====== DATA FOR THE TASK ======
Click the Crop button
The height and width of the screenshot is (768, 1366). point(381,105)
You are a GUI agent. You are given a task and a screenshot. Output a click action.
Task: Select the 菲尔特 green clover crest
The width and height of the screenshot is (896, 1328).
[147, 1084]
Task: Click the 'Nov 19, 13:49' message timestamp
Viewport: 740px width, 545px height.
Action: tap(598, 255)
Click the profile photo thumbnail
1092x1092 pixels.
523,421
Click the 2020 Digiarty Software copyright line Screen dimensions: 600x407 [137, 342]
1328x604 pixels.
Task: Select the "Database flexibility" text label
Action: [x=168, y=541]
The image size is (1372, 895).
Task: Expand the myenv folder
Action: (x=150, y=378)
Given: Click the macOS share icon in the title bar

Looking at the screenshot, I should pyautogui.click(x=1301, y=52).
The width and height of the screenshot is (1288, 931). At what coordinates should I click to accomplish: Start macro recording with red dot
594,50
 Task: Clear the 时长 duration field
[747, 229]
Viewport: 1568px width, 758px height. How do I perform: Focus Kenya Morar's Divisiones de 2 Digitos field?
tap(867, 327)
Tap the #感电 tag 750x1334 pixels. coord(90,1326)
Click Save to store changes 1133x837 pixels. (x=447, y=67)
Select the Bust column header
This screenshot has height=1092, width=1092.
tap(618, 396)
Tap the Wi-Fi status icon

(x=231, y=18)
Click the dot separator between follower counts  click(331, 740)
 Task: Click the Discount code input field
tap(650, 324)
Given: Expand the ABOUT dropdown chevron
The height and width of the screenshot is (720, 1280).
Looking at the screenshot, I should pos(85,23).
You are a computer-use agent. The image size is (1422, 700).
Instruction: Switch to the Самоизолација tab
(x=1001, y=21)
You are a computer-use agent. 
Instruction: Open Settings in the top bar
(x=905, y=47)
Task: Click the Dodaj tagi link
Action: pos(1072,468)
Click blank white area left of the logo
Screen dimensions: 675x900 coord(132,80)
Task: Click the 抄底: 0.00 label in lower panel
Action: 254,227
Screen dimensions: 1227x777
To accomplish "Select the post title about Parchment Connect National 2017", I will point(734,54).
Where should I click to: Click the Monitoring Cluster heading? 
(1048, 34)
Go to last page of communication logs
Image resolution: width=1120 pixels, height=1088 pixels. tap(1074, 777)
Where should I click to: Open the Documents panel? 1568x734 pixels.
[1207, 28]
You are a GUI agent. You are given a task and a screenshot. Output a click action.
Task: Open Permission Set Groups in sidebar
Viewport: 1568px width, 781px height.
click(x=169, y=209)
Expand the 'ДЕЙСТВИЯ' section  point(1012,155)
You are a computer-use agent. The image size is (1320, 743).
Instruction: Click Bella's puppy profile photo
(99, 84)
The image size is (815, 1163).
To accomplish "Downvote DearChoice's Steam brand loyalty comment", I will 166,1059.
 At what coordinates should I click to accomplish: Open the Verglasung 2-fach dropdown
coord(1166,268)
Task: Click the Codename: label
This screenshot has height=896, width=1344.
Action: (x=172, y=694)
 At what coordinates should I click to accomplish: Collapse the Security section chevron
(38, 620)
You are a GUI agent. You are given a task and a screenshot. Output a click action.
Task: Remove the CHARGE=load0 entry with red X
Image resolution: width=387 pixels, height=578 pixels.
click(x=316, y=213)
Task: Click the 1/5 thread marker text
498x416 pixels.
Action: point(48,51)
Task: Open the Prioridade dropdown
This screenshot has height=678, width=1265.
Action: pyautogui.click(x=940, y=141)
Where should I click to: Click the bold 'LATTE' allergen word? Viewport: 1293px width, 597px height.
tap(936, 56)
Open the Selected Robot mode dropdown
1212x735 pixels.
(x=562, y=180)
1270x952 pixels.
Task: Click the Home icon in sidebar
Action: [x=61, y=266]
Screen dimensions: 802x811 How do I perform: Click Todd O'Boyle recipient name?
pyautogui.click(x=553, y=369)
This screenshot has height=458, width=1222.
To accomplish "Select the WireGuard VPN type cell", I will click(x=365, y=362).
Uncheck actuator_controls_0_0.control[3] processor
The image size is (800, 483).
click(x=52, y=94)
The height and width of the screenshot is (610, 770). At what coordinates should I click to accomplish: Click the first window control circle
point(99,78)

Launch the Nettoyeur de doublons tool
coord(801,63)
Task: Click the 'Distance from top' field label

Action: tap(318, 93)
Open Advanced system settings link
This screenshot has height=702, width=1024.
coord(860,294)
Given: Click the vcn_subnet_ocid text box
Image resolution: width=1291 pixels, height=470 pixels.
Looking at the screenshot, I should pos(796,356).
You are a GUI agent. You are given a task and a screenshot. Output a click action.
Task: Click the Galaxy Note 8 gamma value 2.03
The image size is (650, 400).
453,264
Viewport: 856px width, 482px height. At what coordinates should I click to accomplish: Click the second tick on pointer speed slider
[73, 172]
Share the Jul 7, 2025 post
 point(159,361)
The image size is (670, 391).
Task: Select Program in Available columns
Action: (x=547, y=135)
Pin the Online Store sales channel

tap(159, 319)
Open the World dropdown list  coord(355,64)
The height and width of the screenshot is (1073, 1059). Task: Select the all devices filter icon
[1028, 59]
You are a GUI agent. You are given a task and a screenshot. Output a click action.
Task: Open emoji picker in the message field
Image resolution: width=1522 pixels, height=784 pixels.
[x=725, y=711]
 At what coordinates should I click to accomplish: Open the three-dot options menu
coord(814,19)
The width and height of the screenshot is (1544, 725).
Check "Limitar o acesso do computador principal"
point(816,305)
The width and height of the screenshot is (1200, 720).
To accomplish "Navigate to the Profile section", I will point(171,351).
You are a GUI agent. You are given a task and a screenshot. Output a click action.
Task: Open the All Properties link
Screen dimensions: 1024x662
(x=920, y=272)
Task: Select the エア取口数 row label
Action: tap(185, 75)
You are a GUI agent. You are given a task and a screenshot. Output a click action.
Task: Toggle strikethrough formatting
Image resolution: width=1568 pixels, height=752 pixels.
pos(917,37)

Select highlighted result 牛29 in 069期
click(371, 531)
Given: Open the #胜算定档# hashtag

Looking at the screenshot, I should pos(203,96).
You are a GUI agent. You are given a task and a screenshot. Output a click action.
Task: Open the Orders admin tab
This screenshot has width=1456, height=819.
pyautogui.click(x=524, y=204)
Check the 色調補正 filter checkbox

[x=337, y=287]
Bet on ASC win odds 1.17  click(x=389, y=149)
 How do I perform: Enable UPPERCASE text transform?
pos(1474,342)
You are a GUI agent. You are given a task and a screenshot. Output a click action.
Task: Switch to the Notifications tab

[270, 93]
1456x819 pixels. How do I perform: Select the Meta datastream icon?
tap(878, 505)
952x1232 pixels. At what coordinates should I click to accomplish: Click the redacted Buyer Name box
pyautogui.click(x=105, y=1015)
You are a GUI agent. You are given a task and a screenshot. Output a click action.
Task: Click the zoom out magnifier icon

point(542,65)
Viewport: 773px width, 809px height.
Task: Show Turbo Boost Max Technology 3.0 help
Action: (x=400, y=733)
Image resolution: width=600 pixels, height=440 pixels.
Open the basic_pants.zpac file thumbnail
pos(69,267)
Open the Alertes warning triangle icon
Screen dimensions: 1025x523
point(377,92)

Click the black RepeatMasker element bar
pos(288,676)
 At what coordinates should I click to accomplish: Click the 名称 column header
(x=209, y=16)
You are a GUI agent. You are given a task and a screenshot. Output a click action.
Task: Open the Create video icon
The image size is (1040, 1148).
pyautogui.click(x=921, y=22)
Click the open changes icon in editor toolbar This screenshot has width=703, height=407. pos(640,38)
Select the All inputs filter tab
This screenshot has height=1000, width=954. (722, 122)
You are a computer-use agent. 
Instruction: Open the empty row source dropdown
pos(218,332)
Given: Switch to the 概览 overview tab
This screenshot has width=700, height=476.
======
Please give again the stretch of the material above, from the line containing "Task: Click the Discount code input field" through the line containing "(x=1001, y=21)".

FULL RESPONSE:
 Task: Click the Discount code input field
tap(650, 324)
Given: Expand the ABOUT dropdown chevron
The height and width of the screenshot is (720, 1280).
Looking at the screenshot, I should pos(85,23).
You are a computer-use agent. The image size is (1422, 700).
Instruction: Switch to the Самоизолација tab
(x=1001, y=21)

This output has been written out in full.